ТЕКСТ ДОКУМЕНТА
::::::::::

К чести русской историографии, эта точка зрения ее не завоевала. Очень скоро она была атакована. И с большой силой. Самый авторитетный представитель консервативной оппозиции времен Екатерины М.М. Щербатов назвал свою книгу, в пику Татищеву надо полагать, точно так же, как тот. Но в отличие от него эпоху Грозного Щербатов определил как «время, когда любовь к отечеству затухла, а место ее заступили низость, раболепство, старание о своей токмо собственности»55
. И связал он этот упадок нравов внутри страны с катастрофическим падением ее престижа в мире. Он проклял царя Ивана за то, что тот «учинил свое имя ненавидимо во всех странах света». И источник всех бед усматривал уже не в его характере или в «зельной ярости», но в стремлении к неограниченной власти. «Тако та нестесненная власть, которой самодержцы толь желают, есть меч, служащий к наказанию их славы»56.Не прав был, как видим, Устрялов. Не было и до Карамзина недостатка в свидетельствах «низости сердца» и «зельной ярости» и даже стремления «к нестесненной власти», т. е. к самодержавию Грозного царя. Но был Устрялов и прав, однако. Поскольку общество оставалось глухо к этим свидетельствам до Карамзина. Оно не слышало их, не хотело слышать и, слушая, не понимало. Летописные проклятия и архивные изыскания были сами по себе, а общественное сознание само по себе. Убаюканное грезами о могуществе России, о том, что, как говорил екатерининский канцлер Безбородко, «ни одна пушка в Европе без нашего позволения выпалить не смеет», оно склонно было верить Татищеву, а не Щербатову.

::::::::::

[Исходные записи]
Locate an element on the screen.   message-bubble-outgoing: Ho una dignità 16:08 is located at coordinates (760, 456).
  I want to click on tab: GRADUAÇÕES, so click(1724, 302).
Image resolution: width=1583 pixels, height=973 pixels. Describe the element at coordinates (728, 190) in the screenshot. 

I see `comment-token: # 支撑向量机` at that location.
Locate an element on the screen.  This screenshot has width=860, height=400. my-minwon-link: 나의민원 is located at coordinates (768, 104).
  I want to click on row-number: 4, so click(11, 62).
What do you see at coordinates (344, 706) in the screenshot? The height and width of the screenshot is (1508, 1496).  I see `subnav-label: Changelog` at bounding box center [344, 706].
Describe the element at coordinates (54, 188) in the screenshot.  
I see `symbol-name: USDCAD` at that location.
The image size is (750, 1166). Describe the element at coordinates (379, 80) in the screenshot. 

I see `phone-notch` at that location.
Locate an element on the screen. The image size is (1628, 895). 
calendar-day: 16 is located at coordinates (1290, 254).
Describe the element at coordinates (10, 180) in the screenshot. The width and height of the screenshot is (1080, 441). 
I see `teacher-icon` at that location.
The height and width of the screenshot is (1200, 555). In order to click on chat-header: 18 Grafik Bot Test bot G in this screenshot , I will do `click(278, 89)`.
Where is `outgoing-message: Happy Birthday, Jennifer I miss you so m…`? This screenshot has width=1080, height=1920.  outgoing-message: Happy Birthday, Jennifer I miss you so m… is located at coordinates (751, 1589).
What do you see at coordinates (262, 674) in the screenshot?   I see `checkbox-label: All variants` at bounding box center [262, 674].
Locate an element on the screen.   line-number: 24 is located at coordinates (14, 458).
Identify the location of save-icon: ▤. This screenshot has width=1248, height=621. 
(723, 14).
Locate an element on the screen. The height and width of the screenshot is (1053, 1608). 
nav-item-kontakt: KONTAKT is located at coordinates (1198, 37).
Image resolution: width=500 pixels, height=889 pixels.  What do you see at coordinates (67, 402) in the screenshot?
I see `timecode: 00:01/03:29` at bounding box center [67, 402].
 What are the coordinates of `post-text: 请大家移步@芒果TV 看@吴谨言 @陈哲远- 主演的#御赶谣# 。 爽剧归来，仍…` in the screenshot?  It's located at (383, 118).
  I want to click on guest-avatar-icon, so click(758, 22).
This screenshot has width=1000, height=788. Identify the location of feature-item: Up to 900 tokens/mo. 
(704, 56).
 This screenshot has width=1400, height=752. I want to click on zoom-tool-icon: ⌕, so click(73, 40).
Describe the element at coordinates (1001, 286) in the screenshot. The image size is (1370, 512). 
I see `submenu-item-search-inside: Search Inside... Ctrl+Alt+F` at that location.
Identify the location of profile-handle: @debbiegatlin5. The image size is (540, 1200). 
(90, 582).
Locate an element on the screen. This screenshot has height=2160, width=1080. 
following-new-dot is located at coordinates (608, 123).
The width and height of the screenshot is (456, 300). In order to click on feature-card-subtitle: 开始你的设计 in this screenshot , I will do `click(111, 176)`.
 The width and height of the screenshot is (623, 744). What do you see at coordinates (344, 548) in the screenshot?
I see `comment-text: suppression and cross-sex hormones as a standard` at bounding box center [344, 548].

::::::::::

ЗАДАНИЯ ДЛЯ РАБОТЫ
- a) Выпишите все фамилии, которые встречаются в тексте об оценках царя Ивана в русской историографии.
- b) Продолжите текст об оценках царя Ивана в русской историографии с того места, где он прерывается.

ПИСЬМЕННЫЕ ОТВЕТЫ
- a) Татищев, Щербатов, Устрялов, Карамзин, Безбородко.

- b)
Вот почему, несмотря на обилие первоисточников, не могла правда о «людодерстве» Грозного стать политическим фактом до Карамзина. Страна должна была пережить краткую, но страшную пародию на опричнину при Павле. Смертельно напуганная русская элита вдруг поняла, каково приходится стране, когда вся устрашающая мощь государства обращается вовнутрь, на собственный народ. Поняла и почувствовала неотложную необходимость разобраться в природе той «страшной бури», что обладала, оказывается, способностью воскресать через столетия, «губя народ от мала до велика». Вот тогда и взялся за перо признанный властитель дум общества Николай Карамзин, слово которого значило для него несопоставимо больше, нежели все допотопные летописи и ветхозаветные проклятия.
Об этой сложности социально-политического механизма восприятия исторической истины у нас будет еще возможность поговорить. А пока обратим внимание, что и Щербатов ведь не мог отрицать первого, «голубого» периода правления Ивана. Периода мощных и либеральных административно-политических реформ, на которых словно бы никак не отразились ни «низость сердца», ни даже «нестесненность власти» самодержца.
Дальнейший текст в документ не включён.